== EXERCISE INSTRUCTIONS ==
1/ Update the Cobol program size post from "Despite the enormous" up to and including "in non-Cobol languages.", changing "business data" to "commercial records".
2/ Answer these questions from the Cobol program size post:
(a) What are Cobol functions/methods called?
(b) How many programs does the newly online LOC data cover?
(c) Before what event was COBOL the most popular language by lines of code in production use?

Some data on the size of Cobol programs/paragraphs

September 17, 2023 Derek Jones No comments

Before the internet took off in the 1990s, COBOL was the most popular language, measured in lines of code in production use. People who program in Cobol often have a strong business focus, and don’t hang out on sites used aggregated by surveys of programming language use; use of the language is almost completely invisible to those outside the traditional data processing community. So who knows how popular Cobol is today.

Despite the enormous quantity of Cobol code that has been written, very little Cobol source is publicly available (Open source or otherwise; the NIST compiler validation suite is not representative). The reason for the sparsity of source code is that Cobol programs are used to process business data, and the code is useless without the appropriate data (even with the data, the output is only likely to be of interest to a handful of people).

Program and function/method size (in LOC) are basic units of source code measurement. Until open source happened, published papers containing these measurements were based on small sample sizes and the languages covered was somewhat spotty. Cobol oriented research usually has a business orientation, rather than being programming oriented, and now there is a plentiful supply of source code written in non-Cobol languages.

I recently discovered appendix B of 1st Lt Richard E. Boone’s Master’s thesis An investigation into the use of software product metrics for COBOL systems (it’s post Rome period). Several days/awk scripts and editor macros later, LOC data for 178 programs containing 2,682 paragraphs containing 53,255 statements is now online (code+data).

A note on terminology: Cobol functions/methods are called paragraphs.

== INFORMATION SHOWN ==
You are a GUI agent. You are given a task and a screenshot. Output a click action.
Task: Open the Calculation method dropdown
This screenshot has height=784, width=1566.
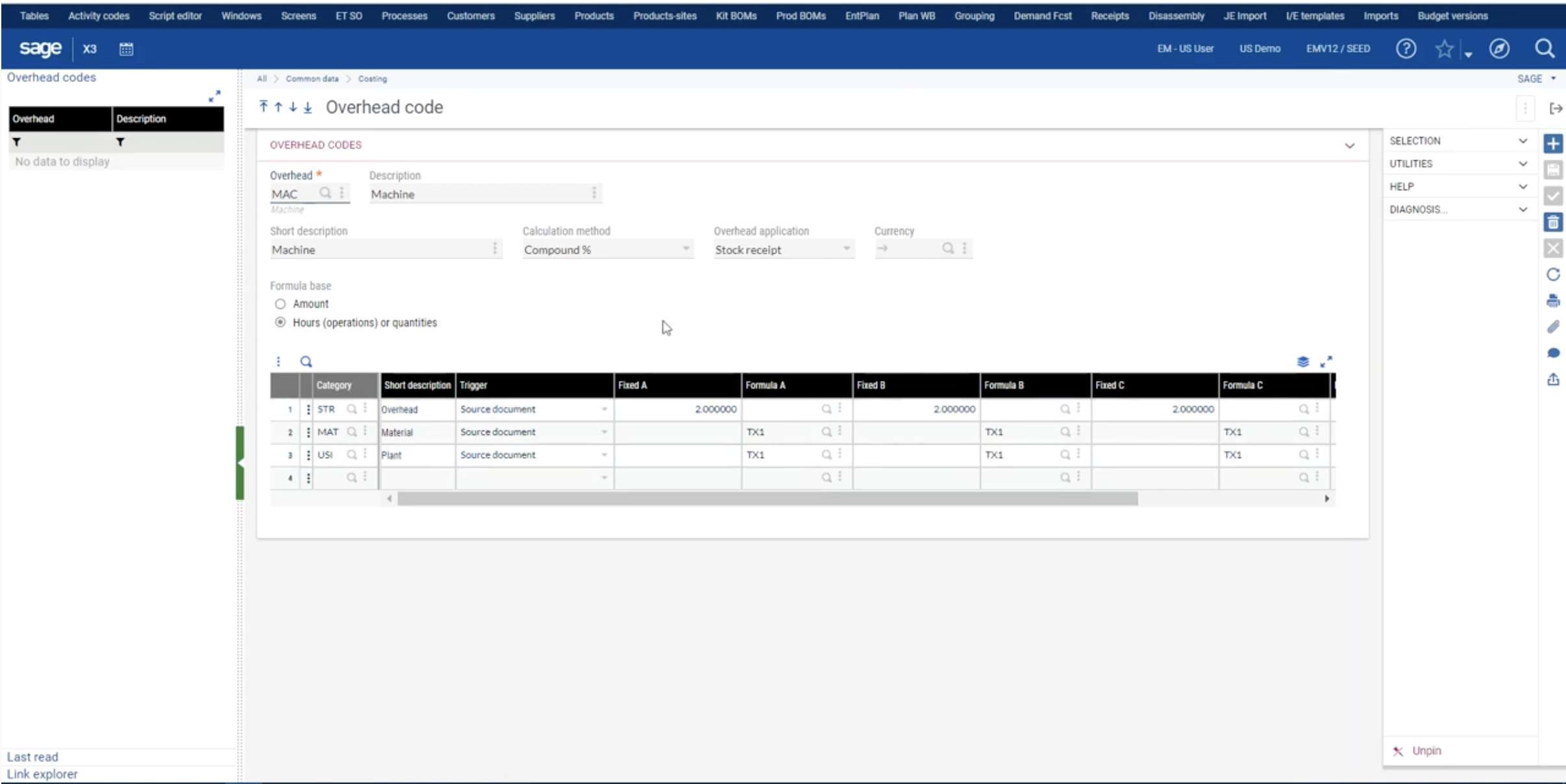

== WRITTEN ANSWERS ==
1/
Despite the enormous quantity of Cobol code that has been written, very little Cobol source is publicly available (Open source or otherwise; the NIST compiler validation suite is not representative). The reason for the sparsity of source code is that Cobol programs are used to process commercial records, and the code is useless without the appropriate data (even with the data, the output is only likely to be of interest to a handful of people).

Program and function/method size (in LOC) are basic units of source code measurement. Until open source happened, published papers containing these measurements were based on small sample sizes and the languages covered was somewhat spotty. Cobol oriented research usually has a business orientation, rather than being programming oriented, and now there is a plentiful supply of source code written in non-Cobol languages.

2/
(a) Paragraphs.
(b) 178 programs.
(c) Before the internet took off in the 1990s.